Given problem -
Give the stretch of entries from the start through the line containing "coord(94,1241)" as a two-column CSV with the header instruction,location. Write one row per entry, with its text and its answer each in a single quoted field and any line breaks replaced by spaces.

Data supplied -
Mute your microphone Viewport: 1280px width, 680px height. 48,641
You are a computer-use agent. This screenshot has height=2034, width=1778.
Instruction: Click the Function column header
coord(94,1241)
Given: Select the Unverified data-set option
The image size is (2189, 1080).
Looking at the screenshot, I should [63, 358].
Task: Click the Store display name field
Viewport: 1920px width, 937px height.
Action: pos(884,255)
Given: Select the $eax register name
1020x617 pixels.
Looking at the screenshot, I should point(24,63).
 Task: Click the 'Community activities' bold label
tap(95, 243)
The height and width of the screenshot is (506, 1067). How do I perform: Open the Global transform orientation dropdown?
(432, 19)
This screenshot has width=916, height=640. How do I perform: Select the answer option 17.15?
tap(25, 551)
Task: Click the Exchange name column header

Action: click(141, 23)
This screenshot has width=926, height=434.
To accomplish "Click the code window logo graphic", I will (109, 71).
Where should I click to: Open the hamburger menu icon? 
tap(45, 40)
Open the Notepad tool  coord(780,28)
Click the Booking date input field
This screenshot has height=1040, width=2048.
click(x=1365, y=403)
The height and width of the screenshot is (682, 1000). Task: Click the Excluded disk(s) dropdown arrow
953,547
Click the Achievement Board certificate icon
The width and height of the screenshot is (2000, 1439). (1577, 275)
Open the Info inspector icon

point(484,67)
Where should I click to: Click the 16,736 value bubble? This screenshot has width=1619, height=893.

In response -
instruction,location
"Mute your microphone Viewport: 1280px width, 680px height.","48,641"
"You are a computer-use agent. This screenshot has height=2034, width=1778. Instruction: Click the Function column header","coord(94,1241)"